«Le mur invisible»: Ce que nous voyons, ce qui nous regarde

Radio-Canada

Toutes trois portent en elles une Haute-Mauricie faite de nature généreuse, tissée de jours lumineux étirés en de longues soirées étoilées. Laurence B. Lemaire dans l’ombre rassurant du chalet de son grand-père, Shawerim Coocoo et Marie Kristine Petiquay dans le cocon réconfortant de leurs communautés respectives, à un jet de pierre de là. Elles ont pourtant grandi sans jamais se croiser, ni même s’imaginer. Avec Le mur invisible, la documentariste a voulu faire céder cette digue, un projet accueilli avec ouverture par les deux jeunes Attikameks, qui s’y révèlent puissamment inspirantes.

L’approche intime et pleine d’humilité de Laurence B. Lemaire sourit à ces apprivoisements. Au fil des confidences, Shawerim et Marie Kristine superposent leurs histoires personnelles à celles des récits bourrés d’idées reçues qui font écran à une vraie compréhension mutuelle.

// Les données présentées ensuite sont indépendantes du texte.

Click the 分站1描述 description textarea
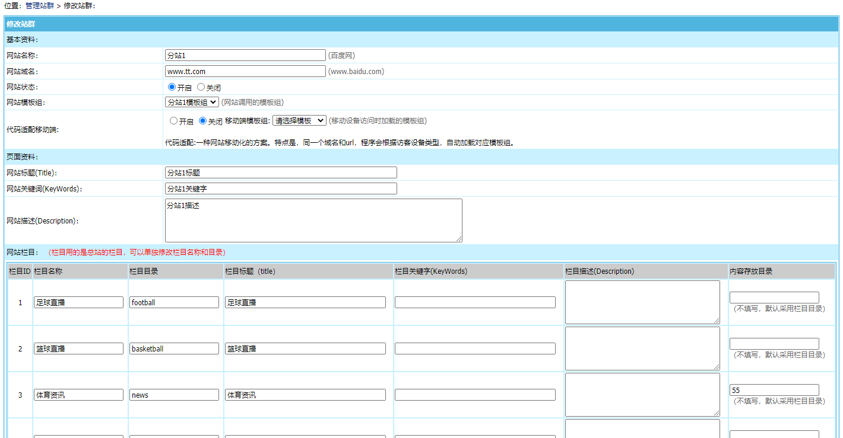This screenshot has width=843, height=438. coord(313,220)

En premier lieu ce fameux mur invisible que la cinéaste blanche dit vouloir abattre, mais qui ne revêt pas le même stigmate pour elles trois. « Ce mur-là, explique gentiment Shawerim, t’empêche de voir. Moi, ça m’empêche de voir, mais aussi d’être vue. »

L’une comme l’autre expriment le décalage colossal entre leur monde et celui où elles poursuivent leurs études, la première caressant le rêve de devenir sage-femme, la seconde celui de devenir la prochaine Alanis Obomsawin, ayant grandi dans l’ombre bienfaisante du Wapikoni mobile. Les traumas sont pudiquement nommés, les espoirs aussi, et c’est dans cet équilibre fragile que le trio improbable offre une précieuse leçon d’écoute mutuelle.